Tidye A. Pickett Phillips

Personal information
- Full name: Tidye Ann Pickett

Sport
- Sport: Track and field

= Tidye Pickett =

American track and field athlete

Tidye Pickett (November 3, 1914 – November 17, 1986) was American track and field athlete. She represented the United States in the 80-meter hurdles at the 1936 Summer Olympics in Berlin, becoming the first African-American woman to compete in the Olympic Games. In 2016, the 1936 Olympic journey of the eighteen Black American athletes, including interviews with Pickett's family, was documented in the film Olympic Pride, American Prejudice.

==Biography==

Pickett was born in Chicago, Illinois, on November 3, 1914. Her parents were Sarah Pickett, a factory clerk, and Louis Pickett, a foundry foreman. She grew up in Englewood, a Chicago neighborhood.

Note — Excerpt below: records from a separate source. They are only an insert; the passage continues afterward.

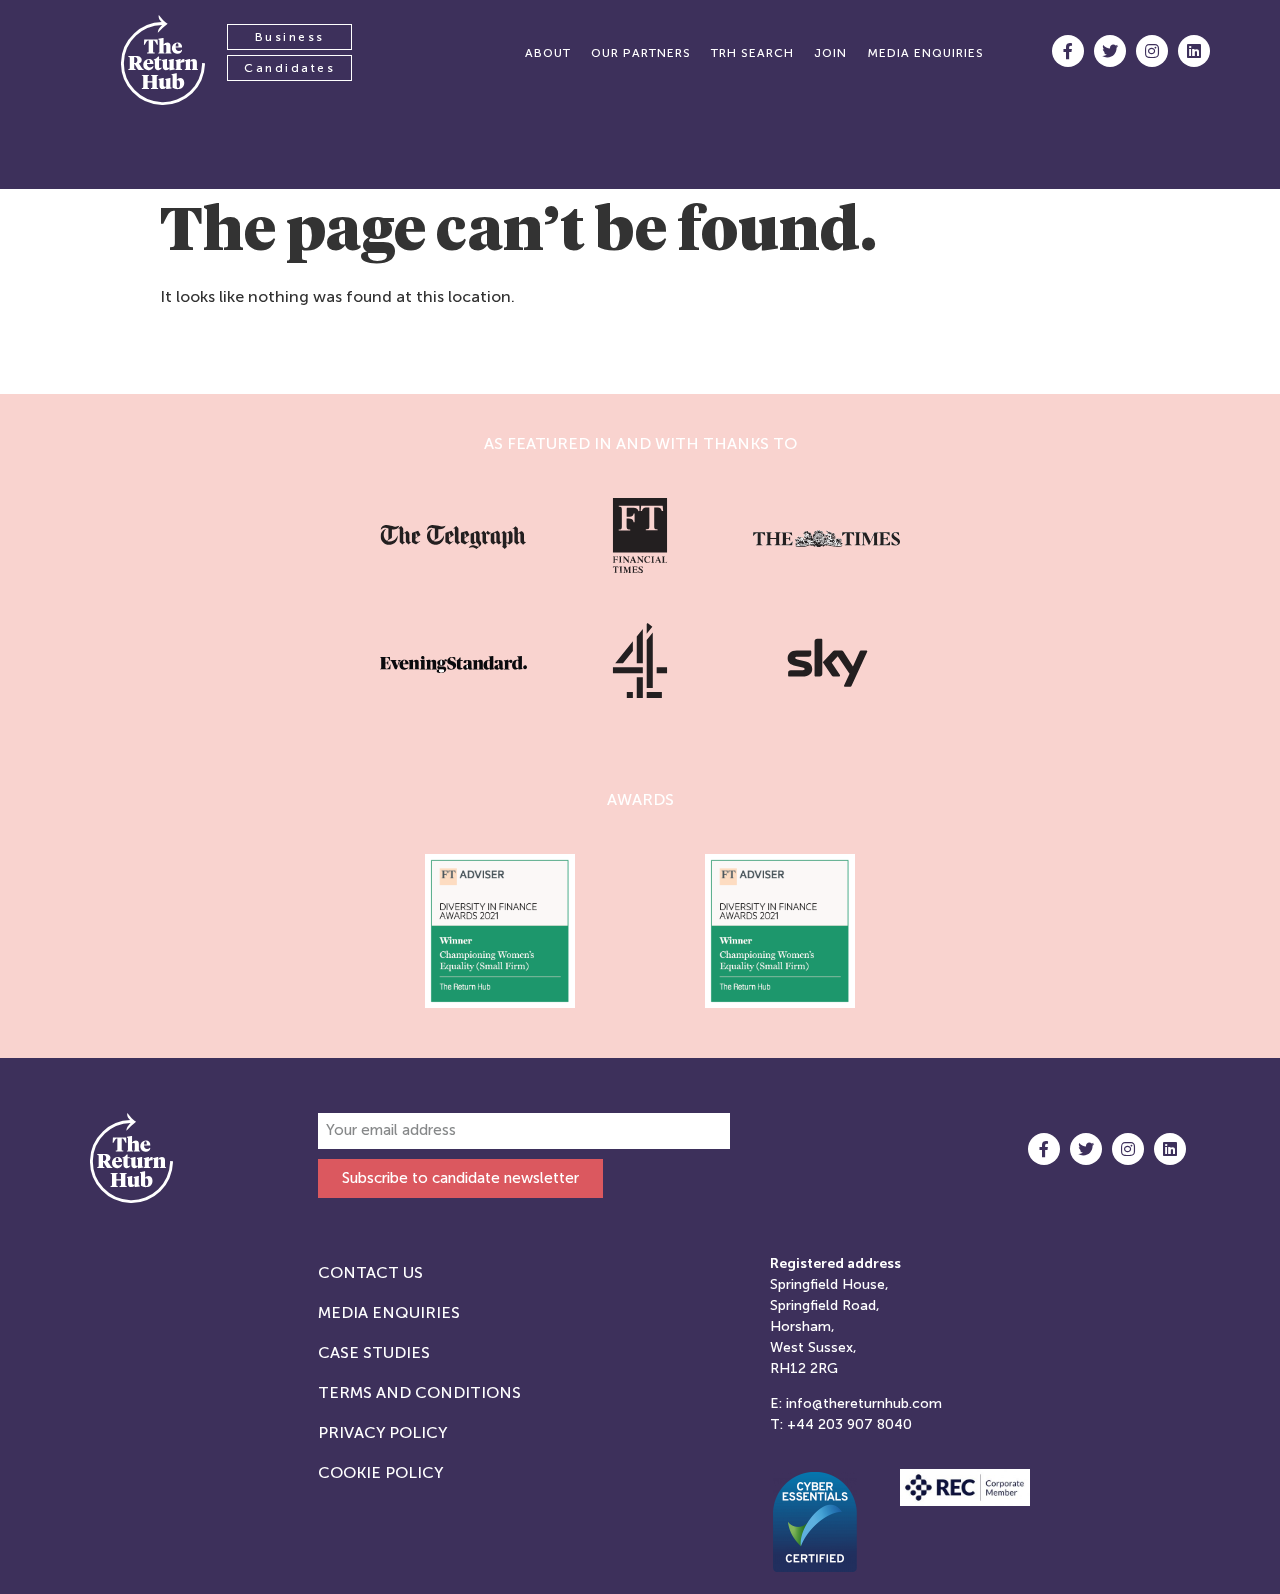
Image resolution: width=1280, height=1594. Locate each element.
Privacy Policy (382, 1432)
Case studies (374, 1352)
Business (290, 37)
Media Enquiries (389, 1312)
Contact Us (370, 1272)
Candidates (289, 68)
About (548, 53)
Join (830, 53)
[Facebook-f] (1068, 51)
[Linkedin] (1194, 51)
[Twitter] (1110, 51)
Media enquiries (925, 53)
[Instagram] (1152, 51)
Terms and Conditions (419, 1392)
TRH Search (752, 53)
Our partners (641, 53)
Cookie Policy (380, 1472)
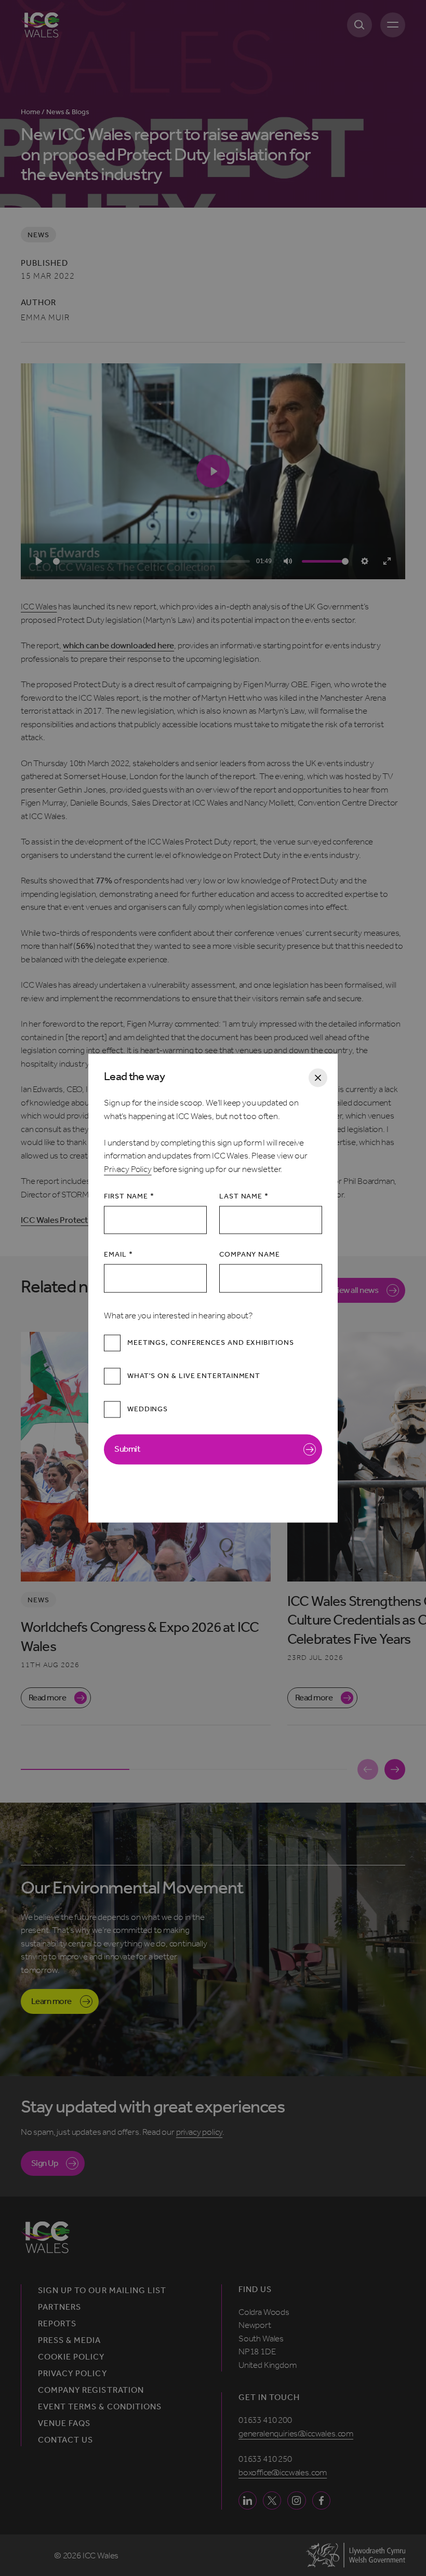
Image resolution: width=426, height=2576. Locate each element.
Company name (249, 1255)
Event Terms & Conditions (100, 2406)
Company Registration (91, 2390)
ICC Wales (39, 606)
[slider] (151, 561)
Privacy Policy (128, 1169)
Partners (59, 2307)
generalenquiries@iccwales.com (295, 2433)
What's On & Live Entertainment (193, 1376)
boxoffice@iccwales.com (282, 2472)
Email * (118, 1255)
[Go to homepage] (40, 24)
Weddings (147, 1409)
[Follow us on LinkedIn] (247, 2500)
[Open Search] (359, 24)
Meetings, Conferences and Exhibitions (210, 1343)
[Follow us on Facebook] (321, 2500)
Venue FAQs (64, 2423)
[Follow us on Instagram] (296, 2500)
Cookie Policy (71, 2357)
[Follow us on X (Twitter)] (272, 2500)
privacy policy (199, 2132)
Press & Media (69, 2340)
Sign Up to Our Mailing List (102, 2290)
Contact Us (65, 2440)
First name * (129, 1197)
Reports (57, 2323)
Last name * (244, 1197)
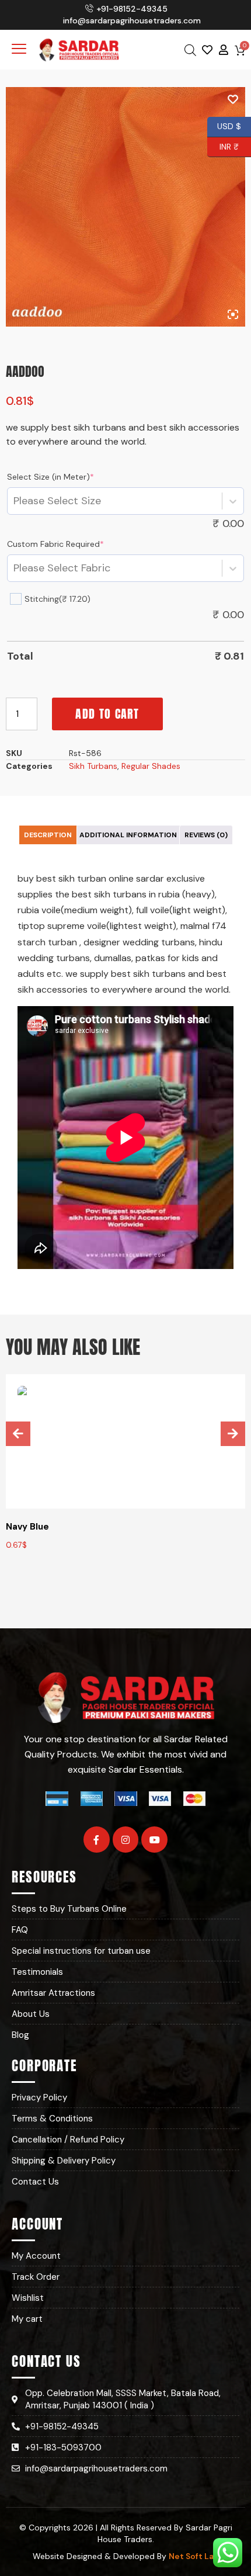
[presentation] (18, 1434)
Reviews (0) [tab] (206, 835)
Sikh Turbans (93, 766)
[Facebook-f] (96, 1839)
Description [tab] (48, 835)
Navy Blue (27, 1527)
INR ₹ (223, 144)
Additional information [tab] (128, 835)
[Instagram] (126, 1839)
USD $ (229, 125)
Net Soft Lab (194, 2556)
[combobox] (13, 501)
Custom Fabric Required (55, 544)
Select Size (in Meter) (50, 476)
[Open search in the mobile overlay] (190, 50)
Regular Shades (150, 766)
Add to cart (107, 714)
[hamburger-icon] (19, 50)
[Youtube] (154, 1839)
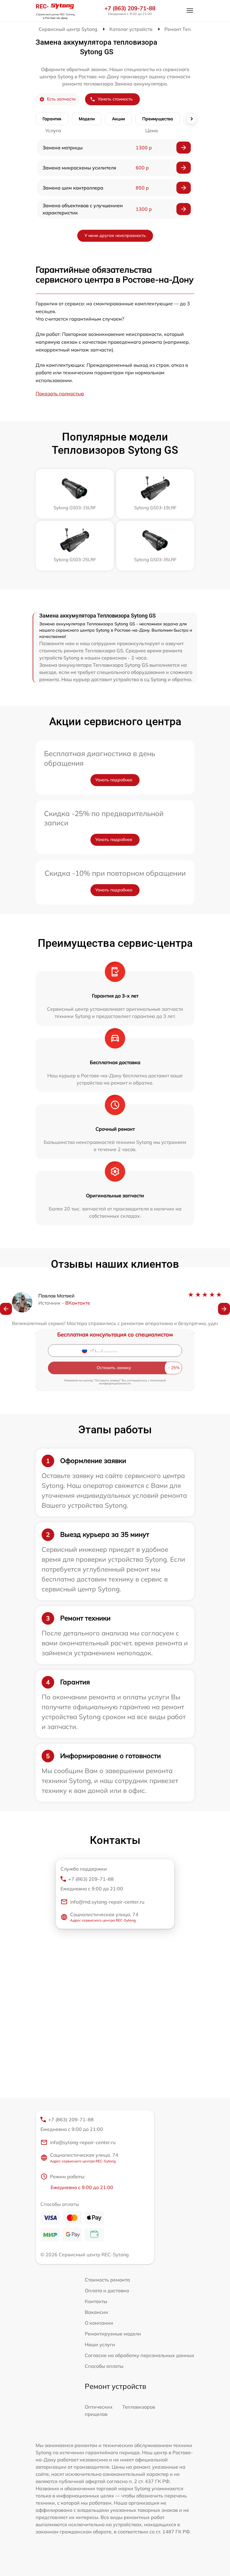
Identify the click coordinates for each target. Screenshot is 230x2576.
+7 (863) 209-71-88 (130, 8)
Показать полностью (60, 393)
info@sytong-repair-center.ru (83, 2142)
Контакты (96, 2301)
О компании (99, 2323)
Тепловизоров (138, 2407)
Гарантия (52, 118)
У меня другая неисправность (115, 235)
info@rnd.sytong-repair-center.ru (107, 1902)
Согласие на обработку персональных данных (139, 2355)
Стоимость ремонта (107, 2280)
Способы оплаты (104, 2366)
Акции (118, 118)
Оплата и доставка (107, 2290)
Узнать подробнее (113, 779)
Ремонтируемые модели (113, 2334)
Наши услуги (100, 2344)
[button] (6, 1309)
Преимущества (157, 118)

She took up running as a schoolgirl; after competing in some local meets she caught the attention of long jumper John Brooks, who began to coach her. At the 1932 United States Olympic Trials Pickett competed in the 100-meter dash, winning her heat and placing third in her semi-final; she qualified for the final, where she placed sixth. Pickett was named to the American Olympic team as part of the eight-woman 4 × 100 meter relay pool; she and Louise Stokes, who was also part of the relay pool, were the first African-American women to be selected for the Olympic Games, but both of them were left out of the final four-woman relay lineup that ran at the Olympics. Pickett and Stokes suffered racial discrimination during their Olympic trip; whether racism also played a role in their omission from the Olympic relay is disputed and unclear.

Pickett continued her running career; in 1934 she ran the opening leg on a Chicago Park District team that set an unofficial world record of 48.6 in the 4 × 110 yard relay. At the 1936 United States Olympic Trials she competed in the 80-meter hurdles, placing second and qualifying for the Olympics in Berlin. At the Olympics, Pickett survived the heats but went out in the semi-finals, falling at the second hurdle and injuring herself; she was the first African-American woman, as well as the first Illinois State University athlete, to compete in the Olympic Games.

Pickett later became a schoolteacher, serving as principal at an elementary school in East Chicago Heights until her retirement in 1980; when she retired, the school was renamed after her. She died in Chicago Heights, Illinois, on November 17, 1986.